Written instruction: Please repeat the records from the line with "Inställningar för kakor (147, 2551)" to the line with "Förmåner (43, 1914)", swapping "Månadsmöten" for "Veckomöten" and changing nothing else. Return only those lines.

────────────────────

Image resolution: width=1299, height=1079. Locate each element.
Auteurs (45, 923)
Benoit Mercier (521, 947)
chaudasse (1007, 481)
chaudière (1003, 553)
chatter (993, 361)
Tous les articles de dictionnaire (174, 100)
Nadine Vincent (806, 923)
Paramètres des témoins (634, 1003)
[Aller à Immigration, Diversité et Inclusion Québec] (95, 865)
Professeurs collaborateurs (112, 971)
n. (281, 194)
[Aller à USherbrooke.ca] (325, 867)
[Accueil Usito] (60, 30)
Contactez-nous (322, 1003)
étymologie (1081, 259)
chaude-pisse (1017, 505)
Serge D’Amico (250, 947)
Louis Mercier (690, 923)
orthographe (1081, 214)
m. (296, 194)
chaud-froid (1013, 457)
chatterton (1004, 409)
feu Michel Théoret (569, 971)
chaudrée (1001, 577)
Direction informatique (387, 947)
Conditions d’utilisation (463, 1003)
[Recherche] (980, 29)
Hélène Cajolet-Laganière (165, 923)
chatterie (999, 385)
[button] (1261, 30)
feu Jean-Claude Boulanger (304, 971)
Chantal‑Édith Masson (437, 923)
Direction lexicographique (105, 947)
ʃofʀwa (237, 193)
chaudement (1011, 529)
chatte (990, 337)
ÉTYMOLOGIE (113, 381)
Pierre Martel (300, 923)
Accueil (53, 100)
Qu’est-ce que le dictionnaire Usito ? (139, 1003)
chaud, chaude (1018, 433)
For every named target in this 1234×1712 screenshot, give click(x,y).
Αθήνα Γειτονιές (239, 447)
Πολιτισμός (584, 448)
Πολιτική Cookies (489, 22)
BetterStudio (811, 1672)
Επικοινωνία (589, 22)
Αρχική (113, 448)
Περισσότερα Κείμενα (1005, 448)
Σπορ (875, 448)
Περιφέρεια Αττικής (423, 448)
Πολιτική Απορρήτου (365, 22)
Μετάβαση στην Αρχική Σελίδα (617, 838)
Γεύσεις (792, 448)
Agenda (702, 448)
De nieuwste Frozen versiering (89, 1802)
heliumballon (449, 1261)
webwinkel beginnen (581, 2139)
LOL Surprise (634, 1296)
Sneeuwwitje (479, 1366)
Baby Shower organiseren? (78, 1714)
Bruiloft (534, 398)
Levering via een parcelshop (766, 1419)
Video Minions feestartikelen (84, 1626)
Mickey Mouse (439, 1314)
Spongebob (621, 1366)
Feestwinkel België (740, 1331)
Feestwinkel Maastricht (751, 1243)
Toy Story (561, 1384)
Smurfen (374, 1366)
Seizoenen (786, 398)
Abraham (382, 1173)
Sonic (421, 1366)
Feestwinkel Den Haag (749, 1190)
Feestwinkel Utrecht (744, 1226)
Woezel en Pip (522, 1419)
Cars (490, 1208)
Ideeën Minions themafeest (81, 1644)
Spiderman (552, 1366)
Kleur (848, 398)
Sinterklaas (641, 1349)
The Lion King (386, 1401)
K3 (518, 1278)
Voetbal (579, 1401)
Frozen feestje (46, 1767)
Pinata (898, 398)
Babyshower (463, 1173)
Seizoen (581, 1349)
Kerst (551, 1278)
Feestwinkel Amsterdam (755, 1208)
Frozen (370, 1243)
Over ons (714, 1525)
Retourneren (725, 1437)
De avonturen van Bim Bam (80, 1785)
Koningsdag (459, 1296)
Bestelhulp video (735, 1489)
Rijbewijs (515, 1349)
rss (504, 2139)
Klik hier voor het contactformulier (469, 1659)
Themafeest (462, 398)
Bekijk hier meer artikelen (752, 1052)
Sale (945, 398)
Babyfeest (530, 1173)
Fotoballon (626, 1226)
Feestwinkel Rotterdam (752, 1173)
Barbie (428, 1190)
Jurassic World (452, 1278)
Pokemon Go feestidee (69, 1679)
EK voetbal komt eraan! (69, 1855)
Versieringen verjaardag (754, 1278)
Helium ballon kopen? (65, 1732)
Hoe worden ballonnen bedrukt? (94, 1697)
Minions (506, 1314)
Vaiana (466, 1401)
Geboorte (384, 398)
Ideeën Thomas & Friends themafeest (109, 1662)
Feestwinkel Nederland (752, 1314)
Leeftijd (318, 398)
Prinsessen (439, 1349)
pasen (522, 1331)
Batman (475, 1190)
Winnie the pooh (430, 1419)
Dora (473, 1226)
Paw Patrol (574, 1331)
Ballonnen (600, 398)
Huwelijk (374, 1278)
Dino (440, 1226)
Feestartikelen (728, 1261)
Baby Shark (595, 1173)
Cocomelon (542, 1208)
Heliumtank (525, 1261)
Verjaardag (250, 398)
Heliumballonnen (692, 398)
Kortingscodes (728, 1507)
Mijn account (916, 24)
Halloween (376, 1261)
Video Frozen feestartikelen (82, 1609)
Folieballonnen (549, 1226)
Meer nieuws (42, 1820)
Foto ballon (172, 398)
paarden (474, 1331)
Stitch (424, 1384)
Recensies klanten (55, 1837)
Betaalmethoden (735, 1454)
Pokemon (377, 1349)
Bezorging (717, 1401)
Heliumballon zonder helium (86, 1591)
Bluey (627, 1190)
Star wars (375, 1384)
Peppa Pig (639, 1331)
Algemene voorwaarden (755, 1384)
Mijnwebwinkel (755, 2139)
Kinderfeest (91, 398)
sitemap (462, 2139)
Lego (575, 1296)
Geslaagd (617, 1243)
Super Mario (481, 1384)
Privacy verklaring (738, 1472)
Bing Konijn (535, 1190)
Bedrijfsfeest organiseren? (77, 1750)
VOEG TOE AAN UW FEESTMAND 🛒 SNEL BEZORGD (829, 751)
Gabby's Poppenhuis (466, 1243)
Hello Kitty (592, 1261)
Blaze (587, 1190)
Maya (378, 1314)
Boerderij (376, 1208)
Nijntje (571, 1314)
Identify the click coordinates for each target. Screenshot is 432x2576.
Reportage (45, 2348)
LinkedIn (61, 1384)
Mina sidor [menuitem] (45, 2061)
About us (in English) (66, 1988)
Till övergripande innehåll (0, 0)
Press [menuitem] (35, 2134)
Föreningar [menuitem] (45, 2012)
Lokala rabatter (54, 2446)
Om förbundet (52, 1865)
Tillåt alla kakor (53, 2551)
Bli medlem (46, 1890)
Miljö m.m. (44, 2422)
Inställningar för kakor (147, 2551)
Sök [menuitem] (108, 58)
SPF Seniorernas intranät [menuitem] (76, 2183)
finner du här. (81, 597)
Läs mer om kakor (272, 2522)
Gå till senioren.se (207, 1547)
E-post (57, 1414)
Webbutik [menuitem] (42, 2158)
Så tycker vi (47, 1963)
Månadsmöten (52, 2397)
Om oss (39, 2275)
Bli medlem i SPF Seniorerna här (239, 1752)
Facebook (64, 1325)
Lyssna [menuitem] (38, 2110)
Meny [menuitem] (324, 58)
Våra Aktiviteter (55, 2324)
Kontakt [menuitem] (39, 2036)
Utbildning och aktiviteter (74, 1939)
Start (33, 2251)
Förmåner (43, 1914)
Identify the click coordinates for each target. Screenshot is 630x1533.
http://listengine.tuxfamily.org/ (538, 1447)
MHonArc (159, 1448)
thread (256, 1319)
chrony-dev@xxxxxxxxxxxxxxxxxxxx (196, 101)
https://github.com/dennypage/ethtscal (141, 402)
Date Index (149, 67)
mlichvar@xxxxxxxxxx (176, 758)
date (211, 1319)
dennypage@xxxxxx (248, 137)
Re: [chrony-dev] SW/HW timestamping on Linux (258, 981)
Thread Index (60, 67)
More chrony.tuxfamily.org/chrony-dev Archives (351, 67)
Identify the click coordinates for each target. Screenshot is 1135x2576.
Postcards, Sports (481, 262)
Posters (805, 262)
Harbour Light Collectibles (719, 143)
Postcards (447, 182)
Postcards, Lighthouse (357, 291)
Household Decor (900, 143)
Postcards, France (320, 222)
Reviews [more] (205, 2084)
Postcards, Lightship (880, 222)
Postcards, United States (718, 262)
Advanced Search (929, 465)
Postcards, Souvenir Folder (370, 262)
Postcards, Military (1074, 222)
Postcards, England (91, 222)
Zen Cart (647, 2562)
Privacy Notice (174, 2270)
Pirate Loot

────────────────────

Exercise output:
Inställningar för kakor (147, 2551)
Sök [menuitem] (108, 58)
SPF Seniorernas intranät [menuitem] (76, 2183)
finner du här. (81, 597)
Läs mer om kakor (272, 2522)
Gå till senioren.se (207, 1547)
E-post (57, 1414)
Webbutik [menuitem] (42, 2158)
Så tycker vi (47, 1963)
Veckomöten (52, 2397)
Om oss (39, 2275)
Bli medlem i SPF Seniorerna här (239, 1752)
Facebook (64, 1325)
Lyssna [menuitem] (38, 2110)
Meny [menuitem] (324, 58)
Våra Aktiviteter (55, 2324)
Kontakt [menuitem] (39, 2036)
Utbildning och aktiviteter (74, 1939)
Start (33, 2251)
Förmåner (43, 1914)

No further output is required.